1...Mesh processing system 100...Mesh encoding device 200...Mesh decoding device 201...Multiplex separation unit 202...Basic mesh decoding unit 202A...Separation unit 202B...Intra decoding unit 202B1...Arbitrary intra decoding unit 202B2...Alignment unit 202C...Mesh buffer unit 202D...Connection information decoding unit 202E...Inter decoding unit 202E1...Motion vector decoding unit 202E2...Motion vector buffer unit 202E3...Motion vector prediction unit 202E4...Motion vector calculation unit 202E5...Adder 202E6...Overlapping vertex search unit 202E7...Overlapping vertex determination unit 202E8...Motion vector acquisition unit 202E9...All skip mode determination unit 202E10...Skip Mode discrimination unit 203...subdivision unit 203A...basic mesh subdivision unit 203A1...basic surface division number buffer unit 203A2...basic surface division number reference unit 203A3...basic surface division number prediction unit 203A4...addition unit 203A5...basic surface division unit 203B...subdivision mesh adjustment unit 701...edge division point movement unit 702...subdivision surface division unit 204...mesh decoding unit 205...patch integration unit 206...displacement amount decoding unit 206A...control information decoding unit 206B...arithmetic decoding unit 206C...context value update unit 206D...context buffer 206E...context selection unit 206F...multiple value unit 206F2...coefficient level value decoding unit 206G...inter prediction unit 206H...frame buffer 206I...adder 206J...inverse quantization unit 206K...displacement amount prediction addition unit 206L...inverse quantization wavelet transform unit 207...video decoding unit

Claims

A mesh decoding device, comprising:
A mesh decoding device comprising a displacement amount prediction addition unit configured to intra-predict the displacement amount of a subdivision vertex based on a basic mesh output from a basic mesh decoding unit, calculate an intra prediction value, and decode the displacement amount by adding the calculated intra prediction value and the intra prediction residual output from an inverse quantization unit.
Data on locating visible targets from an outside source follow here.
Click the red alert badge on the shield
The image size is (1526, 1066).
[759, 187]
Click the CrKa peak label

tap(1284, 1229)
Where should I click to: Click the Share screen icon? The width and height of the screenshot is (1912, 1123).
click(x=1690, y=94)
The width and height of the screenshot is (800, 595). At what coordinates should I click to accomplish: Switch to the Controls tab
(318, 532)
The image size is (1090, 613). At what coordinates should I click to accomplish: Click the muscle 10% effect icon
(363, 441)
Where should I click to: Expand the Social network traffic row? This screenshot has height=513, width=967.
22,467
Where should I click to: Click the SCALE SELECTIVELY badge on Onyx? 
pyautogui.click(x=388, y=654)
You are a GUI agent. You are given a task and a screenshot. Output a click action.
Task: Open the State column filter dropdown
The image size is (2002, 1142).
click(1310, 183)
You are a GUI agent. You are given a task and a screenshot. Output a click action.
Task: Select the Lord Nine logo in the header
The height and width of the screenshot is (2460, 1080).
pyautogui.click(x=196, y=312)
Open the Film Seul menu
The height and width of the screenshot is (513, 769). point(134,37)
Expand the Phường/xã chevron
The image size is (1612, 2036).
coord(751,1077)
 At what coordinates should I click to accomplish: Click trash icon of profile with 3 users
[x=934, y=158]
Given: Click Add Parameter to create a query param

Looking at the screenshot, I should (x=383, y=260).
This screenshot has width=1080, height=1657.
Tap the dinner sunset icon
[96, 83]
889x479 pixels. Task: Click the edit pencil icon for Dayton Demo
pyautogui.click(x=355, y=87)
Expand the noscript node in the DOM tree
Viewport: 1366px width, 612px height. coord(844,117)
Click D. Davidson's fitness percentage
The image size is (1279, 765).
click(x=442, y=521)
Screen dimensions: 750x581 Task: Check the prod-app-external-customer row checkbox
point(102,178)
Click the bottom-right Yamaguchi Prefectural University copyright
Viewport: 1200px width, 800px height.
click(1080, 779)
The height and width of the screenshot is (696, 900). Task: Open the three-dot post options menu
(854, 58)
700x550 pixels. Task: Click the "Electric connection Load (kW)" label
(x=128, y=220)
The mesh decoding device according to claim 1, wherein the displacement prediction addition unit is configured to decode the displacement based on normal vectors of the points at both ends of the subdivision vertex.
The mesh decoding device according to claim 1, wherein the displacement amount addition unit is configured to decode the displacement amount based on the displacement amount of the decoded subdivision vertex.
1. A mesh decoding method, comprising:
A step A of decoding the base mesh bitstream to generate and output a base mesh;
a step B of performing inverse quantization on the quantized intra prediction residual and outputting the intra prediction residual;
a step C of predicting displacement amounts of subdivision vertices based on the base mesh output in the step A to calculate intra-prediction values;
a step of decoding a displacement by adding the intra prediction residual output in the step B and the intra prediction value calculated in the step C.
A program for causing a computer to function as a mesh decoding device, comprising:
The mesh decoding device comprises:
A program comprising a displacement amount prediction addition unit configured to intra-predict a displacement amount of a subdivision vertex based on a basic mesh output from a basic mesh decoding unit, calculate an intra-prediction value, and decode a displacement amount by adding the calculated intra-prediction value and an intra-prediction residual output from an inverse quantization unit.